Joysmum · 04/10/2015 10:06

He's sucking the life out of you and holding you back from being the person you want to be. It's not just you niticing his attitude either yet because he's the centre of it all and it doesn't affect him then he doesn't see the problem and prefers to dismiss your feelings.

I couldn't imagine being trapped in a relationship like that my whole life without hope.

My mum and dad split, not because there was anything seriously wrong but because it just was right. It was the right thing for them.

Joysmum · 04/10/2015 10:07

*it just WASN'T right Blush

Gretasmyname · 04/10/2015 10:42

Thanks everyone.
Makes.me sound like im in a really bad place. Its not quite like that.
I . couldn't really imagone being with anyone else as we do generally share a good life. I know it doesn't sound like that
I suppose what I was asking is can you just settle for a relationship thats maybe not 100%.
I know the answer on here is that I shouldn't settle for anything less.

OP posts:
Gretasmyname · 04/10/2015 10:46

I dont think the children wonder why we are together. We always do stuff as a family. We are affectionate with each other. Dcs see us kiss and cuddle. But they do.comment quute a lot that dad is grumpy.

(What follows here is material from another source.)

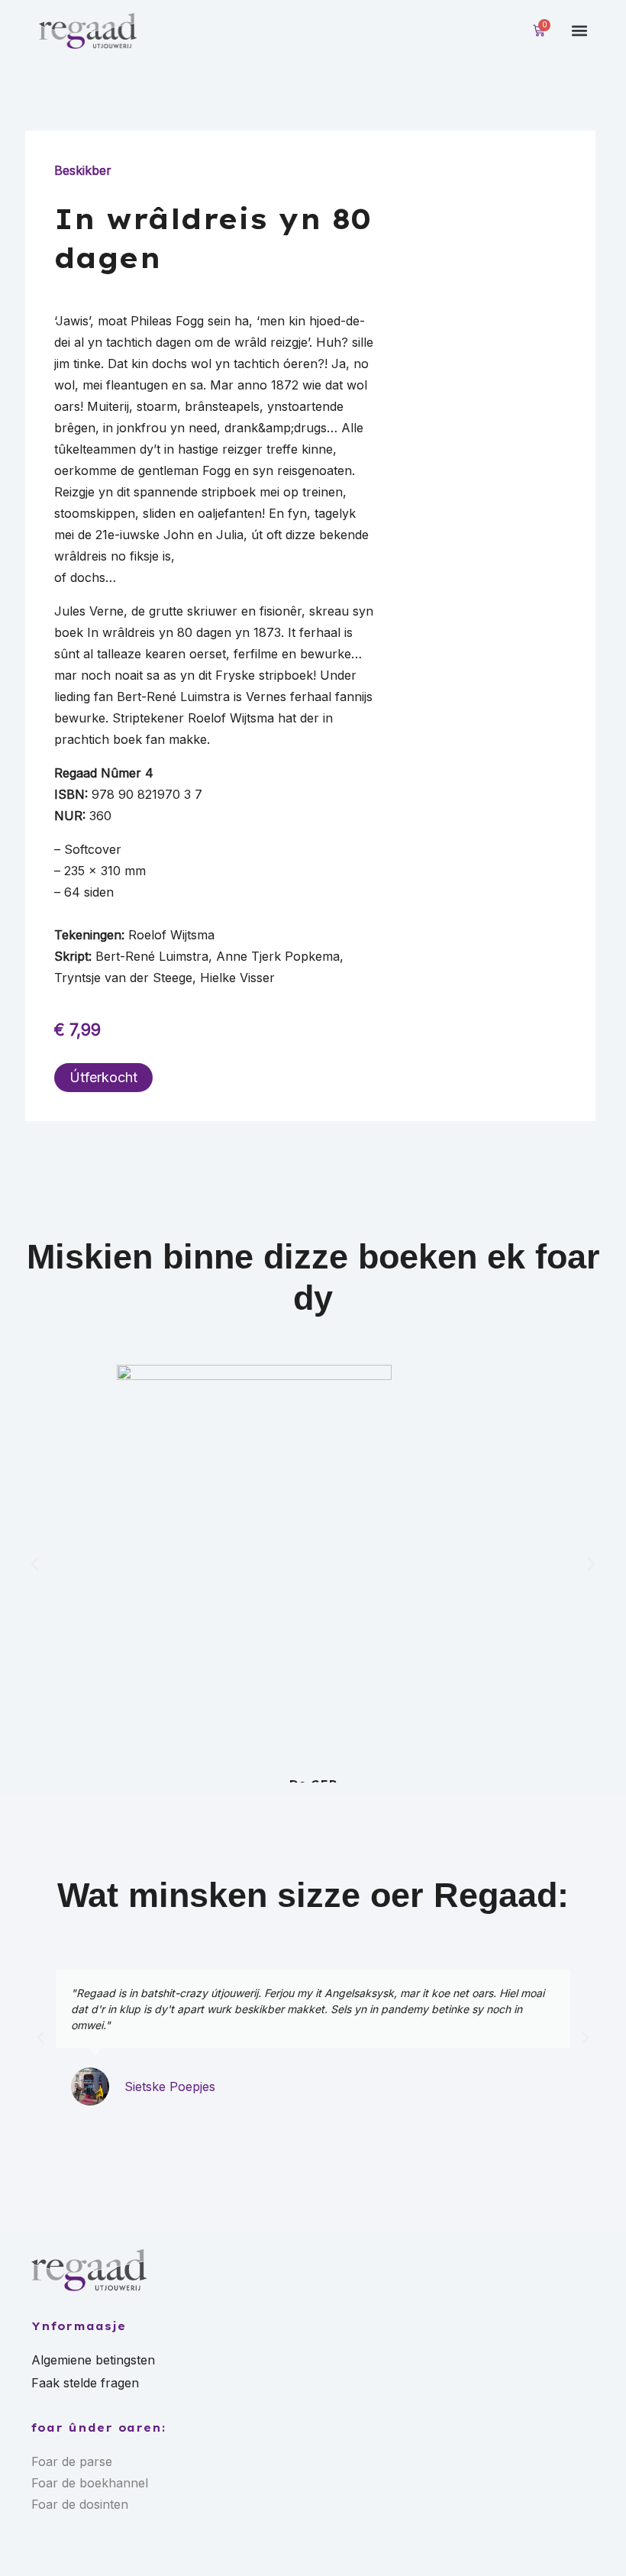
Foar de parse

I think the dcs gravitate to me more as my personality is different. I always suggest fun stuff. Dh is always.more.practical, sticking to routines etc. I do too, but sometimes I think.stay up.late or whatever. They only young once.

OP posts:
AttilaTheMeerkat · 04/10/2015 11:09

You are still making excuses for him, why is that?.

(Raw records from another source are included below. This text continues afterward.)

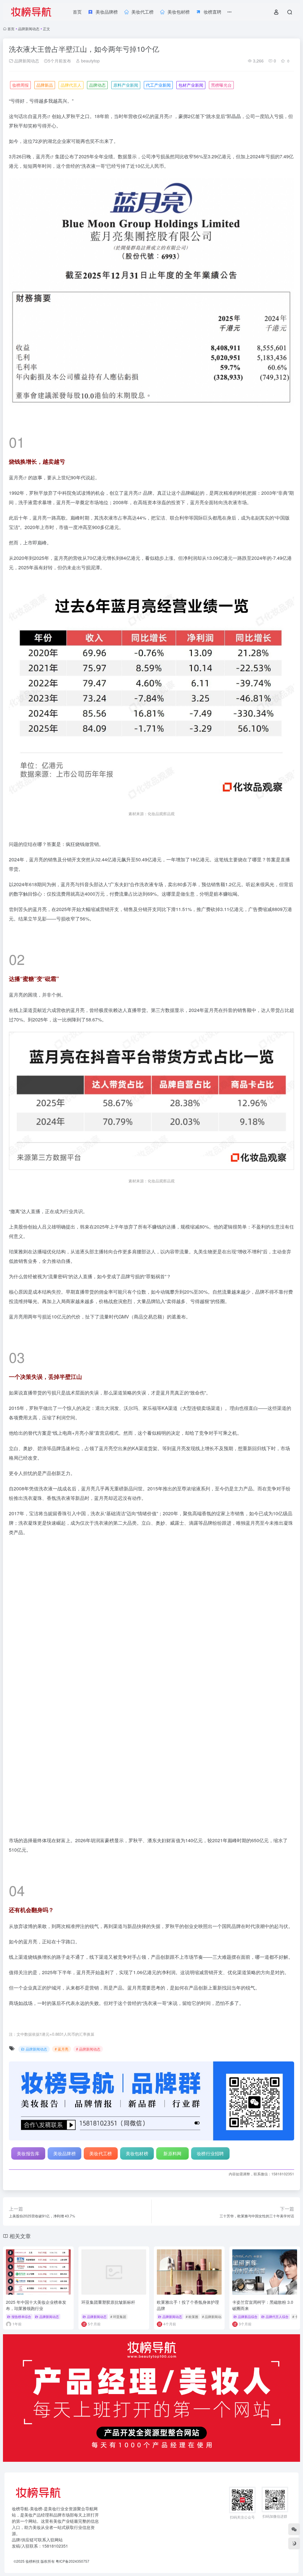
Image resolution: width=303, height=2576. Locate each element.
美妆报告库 (28, 2024)
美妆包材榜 (137, 2024)
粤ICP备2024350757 (72, 2431)
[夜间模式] (294, 2543)
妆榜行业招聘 (210, 2024)
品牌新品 (44, 85)
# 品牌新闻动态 (88, 1919)
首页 (10, 28)
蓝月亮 (40, 116)
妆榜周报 (20, 85)
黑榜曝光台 (221, 85)
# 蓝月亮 (61, 1919)
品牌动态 (97, 85)
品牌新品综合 (247, 2187)
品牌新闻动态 (28, 28)
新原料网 (172, 2024)
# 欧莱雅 (192, 2187)
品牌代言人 (71, 85)
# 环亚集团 (118, 2187)
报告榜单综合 (21, 2187)
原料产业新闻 (125, 85)
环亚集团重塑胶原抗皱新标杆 (108, 2172)
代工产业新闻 (158, 85)
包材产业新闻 (190, 85)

What do you always do as a family in terms of doing stuff; he seems totally unenthusiastic when it comes to doing anything that you want to be doing and is not above going back on promises either. You;ve also tried talking to him numerous times to no effect. I was not at all surprised to see that all his promises about changing and or taking you somewhere you've always wanted to visit came to nothing. Your children consistently tell you that he is grumpy.

What do you think they are learning about relationships here; that this is their "norm" too?.

You are showing them that currently at least, this is acceptable to you on some level. Is that really what you want to be teaching them about relationships, that this is actually how people do behave?.

You really should not be settling for anything less; infact you and your children deserve an awful lot more.

AttilaTheMeerkat · 04/10/2015 11:13

I take it as read you are not married to this man either even after 20 years and having children together.

You have a lot of shared history yes but do not get caught up in the sunken costs fallacy.

winkywinkola · 04/10/2015 12:31

Do you do routines stuff too with the dcs? I only ask because it's me that covers all the humdrum stuff in our household. I get very grumpy sometimes when I see h having a good time with the dcs. That's my fault though as I should just ditch the dull and get stuck in to having a laugh.